I'm looking for results of gel tests for Winchester .22lr 40gr. Hyper-Velocity (Super X) HP rounds from a short bbl pistol.

A friend has run some tests and is getting reliable expansion to ~.40+ and estimated penetration of 9-10".

It's that little word "estimated" causing me heartburn.  He's using wetpack and water tests and then running the conversion formulas from them.  But that's not the same as actual jell-o testing.

Currently I'm running CCI Velocitors in my wife's chosen pocket 22 because they get better penetration.  I would run CCI Stingers but I think they expand too much before penetrating and don't get enough penetration.  The Velocitors, conversely, are known to show poor (as in "non existent") expansion from short bbl pistols.

The Winchester Hyper-Velocity HPs have the same box specs as the Velocitors (40gr., HP, >1400 fps) so they seem like a contender.  But if they can't score penetration of at least 9" then I'd rather pass.  But, on the other hand, if they DO penetrate at least 9" AND expand, then I'll be very happy and promptly switch.

So, can anybody come up with a gelatin test from the Winchester 40g. HP Hyper-Velocity .22lr rounds from a short bbl pistol such as the Beretta Bobcat/Taraus PT22?

I've looked high and low but not found any yet.

Thanks.

Peace favor your sword,
Kirk


----------



## Grenadier (Feb 17, 2011)

Not a very detailed test, but they do offer some insight, coming from a very short (2") barrel:

http://www.naaminis.com/news20.pdf

They concluded that the Super-X .22 LR load, as well as the Yellow Jacket loads were the best performing, in terms of giving as good of a blend of expansion and penetration possible for a .22 LR.


----------



## chinto (Feb 19, 2011)

I would suggest for her a .32 auto. most pistol usage happens at about 10 ft and less. a 32ACP has much better defensive characteristics then the smaller rounds. recoil is almost if not literally zero from a lot of good very small frame 32's. the big difference is that at the other end of the ride that round does a lot more damage then a .22 or a .25! so for self defense use I would say do NOT use any thing smaller then a .32 and a .380/9mm kurtz is better then a .32 

( I am an ex EMT, and was trained to treat gun shot wounds. all that counts in a pistol wound is bore diameter really.  larger the round, worse the wound!  no pistol reaches rifle velocities.
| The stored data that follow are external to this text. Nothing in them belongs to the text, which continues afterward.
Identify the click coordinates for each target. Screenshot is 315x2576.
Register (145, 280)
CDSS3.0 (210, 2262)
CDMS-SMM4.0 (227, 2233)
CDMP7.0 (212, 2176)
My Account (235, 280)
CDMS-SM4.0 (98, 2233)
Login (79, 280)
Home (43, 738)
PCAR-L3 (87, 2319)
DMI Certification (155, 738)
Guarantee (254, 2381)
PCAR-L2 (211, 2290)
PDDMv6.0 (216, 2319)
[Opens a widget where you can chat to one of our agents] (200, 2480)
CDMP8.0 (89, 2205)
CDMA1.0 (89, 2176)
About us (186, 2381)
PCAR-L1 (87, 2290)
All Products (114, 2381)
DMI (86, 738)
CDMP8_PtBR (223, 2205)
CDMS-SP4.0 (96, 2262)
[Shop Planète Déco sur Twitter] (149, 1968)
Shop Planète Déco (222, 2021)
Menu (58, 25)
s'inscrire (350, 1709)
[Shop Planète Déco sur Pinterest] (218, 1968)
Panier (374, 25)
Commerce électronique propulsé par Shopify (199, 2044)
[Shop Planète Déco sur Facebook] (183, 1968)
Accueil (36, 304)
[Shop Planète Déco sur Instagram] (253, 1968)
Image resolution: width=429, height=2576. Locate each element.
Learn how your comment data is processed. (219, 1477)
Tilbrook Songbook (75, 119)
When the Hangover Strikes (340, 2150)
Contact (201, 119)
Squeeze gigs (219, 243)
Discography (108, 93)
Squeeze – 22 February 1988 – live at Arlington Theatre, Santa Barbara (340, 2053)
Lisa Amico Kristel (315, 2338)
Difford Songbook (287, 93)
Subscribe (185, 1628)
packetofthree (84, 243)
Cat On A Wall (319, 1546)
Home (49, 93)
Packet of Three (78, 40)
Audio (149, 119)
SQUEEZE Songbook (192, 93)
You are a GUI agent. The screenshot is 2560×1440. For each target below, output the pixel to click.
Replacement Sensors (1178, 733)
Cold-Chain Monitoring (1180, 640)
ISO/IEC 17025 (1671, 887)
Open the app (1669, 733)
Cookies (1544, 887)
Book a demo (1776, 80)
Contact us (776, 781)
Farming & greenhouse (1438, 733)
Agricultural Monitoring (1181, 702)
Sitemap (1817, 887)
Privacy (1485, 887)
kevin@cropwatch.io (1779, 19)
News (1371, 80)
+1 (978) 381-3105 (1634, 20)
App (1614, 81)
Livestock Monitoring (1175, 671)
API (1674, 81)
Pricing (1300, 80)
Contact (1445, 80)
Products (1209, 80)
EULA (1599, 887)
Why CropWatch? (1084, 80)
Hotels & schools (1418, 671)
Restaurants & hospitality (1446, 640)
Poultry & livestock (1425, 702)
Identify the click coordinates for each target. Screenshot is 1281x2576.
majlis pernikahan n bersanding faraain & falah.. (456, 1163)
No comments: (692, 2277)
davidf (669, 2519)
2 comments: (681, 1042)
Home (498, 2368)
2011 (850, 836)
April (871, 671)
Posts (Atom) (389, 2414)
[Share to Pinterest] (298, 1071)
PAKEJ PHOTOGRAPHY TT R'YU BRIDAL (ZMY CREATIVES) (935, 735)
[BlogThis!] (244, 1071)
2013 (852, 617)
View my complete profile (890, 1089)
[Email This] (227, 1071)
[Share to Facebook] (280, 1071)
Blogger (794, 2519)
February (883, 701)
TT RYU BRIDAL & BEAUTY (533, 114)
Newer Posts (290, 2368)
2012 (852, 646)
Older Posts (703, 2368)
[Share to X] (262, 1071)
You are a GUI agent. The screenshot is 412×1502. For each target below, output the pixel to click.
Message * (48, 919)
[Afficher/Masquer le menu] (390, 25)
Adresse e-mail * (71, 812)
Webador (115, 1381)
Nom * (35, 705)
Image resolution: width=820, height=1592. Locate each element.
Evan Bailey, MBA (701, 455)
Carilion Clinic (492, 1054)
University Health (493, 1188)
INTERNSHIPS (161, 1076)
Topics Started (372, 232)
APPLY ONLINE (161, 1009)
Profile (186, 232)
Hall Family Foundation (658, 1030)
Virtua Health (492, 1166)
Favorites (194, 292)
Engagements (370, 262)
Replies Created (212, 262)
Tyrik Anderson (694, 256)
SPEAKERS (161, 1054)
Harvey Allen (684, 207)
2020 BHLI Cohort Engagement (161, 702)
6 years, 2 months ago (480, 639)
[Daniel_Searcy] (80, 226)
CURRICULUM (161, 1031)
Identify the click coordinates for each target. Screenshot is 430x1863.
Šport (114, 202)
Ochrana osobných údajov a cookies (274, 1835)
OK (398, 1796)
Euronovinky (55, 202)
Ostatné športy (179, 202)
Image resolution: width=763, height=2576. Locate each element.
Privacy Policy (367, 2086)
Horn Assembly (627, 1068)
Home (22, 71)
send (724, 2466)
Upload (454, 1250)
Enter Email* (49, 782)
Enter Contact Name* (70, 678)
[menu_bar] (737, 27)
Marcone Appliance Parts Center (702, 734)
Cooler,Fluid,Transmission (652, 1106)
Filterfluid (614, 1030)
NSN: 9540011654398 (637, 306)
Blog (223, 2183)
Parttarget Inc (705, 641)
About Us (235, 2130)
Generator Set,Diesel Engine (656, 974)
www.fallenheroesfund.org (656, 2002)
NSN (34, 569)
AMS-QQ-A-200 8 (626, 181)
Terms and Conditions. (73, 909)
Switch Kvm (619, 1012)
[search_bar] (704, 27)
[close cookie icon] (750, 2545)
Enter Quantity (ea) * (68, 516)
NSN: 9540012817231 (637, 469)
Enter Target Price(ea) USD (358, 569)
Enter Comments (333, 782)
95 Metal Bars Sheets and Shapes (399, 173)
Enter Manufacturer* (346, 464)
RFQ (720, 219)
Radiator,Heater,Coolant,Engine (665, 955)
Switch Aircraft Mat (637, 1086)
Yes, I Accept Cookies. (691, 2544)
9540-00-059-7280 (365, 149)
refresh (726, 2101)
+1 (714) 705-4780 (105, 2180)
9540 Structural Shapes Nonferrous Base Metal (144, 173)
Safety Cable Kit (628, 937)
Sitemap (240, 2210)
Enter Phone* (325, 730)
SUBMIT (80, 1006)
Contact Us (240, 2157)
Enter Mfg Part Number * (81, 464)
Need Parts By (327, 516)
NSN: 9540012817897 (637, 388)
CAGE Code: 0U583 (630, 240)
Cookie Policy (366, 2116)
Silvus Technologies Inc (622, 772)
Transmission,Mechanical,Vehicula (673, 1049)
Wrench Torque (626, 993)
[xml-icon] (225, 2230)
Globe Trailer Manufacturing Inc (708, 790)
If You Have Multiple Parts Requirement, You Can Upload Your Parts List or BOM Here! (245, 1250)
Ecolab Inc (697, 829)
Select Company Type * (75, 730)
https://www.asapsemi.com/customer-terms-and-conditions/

At rifle velocity then you can get some other factors. but not in a pistol. )


----------



## lklawson (Feb 19, 2011)

chinto said:


> I would suggest for her a .32 auto.


Thanks, but the decision is hers, not mine, and is already made.  FWIW, I like the .32 better, the .380 better than that, the Makarov better yet and we just keep climbing from there.



> most pistol usage happens at about 10 ft and less.


Yeah, I know.



> a 32ACP has much better defensive characteristics then the smaller rounds. recoil is almost if not literally zero from a lot of good very small frame 32's.


Not in the same form factor though.  Firearms such as the P32, the L32, and the NAA Guardian 32 all have roughly the same form factor as the pocket 22 and, without exception, they have much greater recoil.



> the big difference is that at the other end of the ride that round does a lot more damage then a .22 or a .25! so for self defense use I would say do NOT use any thing smaller then a .32 and a .380/9mm kurtz is better then a .32


Thanks for the input.  I'm not trying to pick a fight and I hope I don't offend, but to be blunt, the advice simply isn't helpful.  I'm not asking for advice on caliber selection, I'm looking for test results of a specific ammunition from a specific bbl length.

If we want to we can bandy about the minimum penetration depth (actually most 22LR will truthfully meet the 9" Border Patrol standard and some will even meet the 12" FBI standard), we can argue energy transfer, permanent wound cavity, crush zones, and all the other stuff.  But it won't get us anywhere.  First rule of a gun fight, bring a gun.  She is aware of all the pros and cons and this is the gun she selected.

Again, please forgive me if I'm stepping on your toes, but this is simply not the right thread to give caliber recommendations.

Peace favor your sword,
Kirk


----------



## lklawson (Feb 19, 2011)

Grenadier said:


> Not a very detailed test, but they do offer some insight, coming from a very short (2") barrel:
> 
> http://www.naaminis.com/news20.pdf
> 
> They concluded that the Super-X .22 LR load, as well as the Yellow Jacket loads were the best performing, in terms of giving as good of a blend of expansion and penetration possible for a .22 LR.


I appreciate it.  Thanks for the link.

Peace favor your sword,
Kirk


----------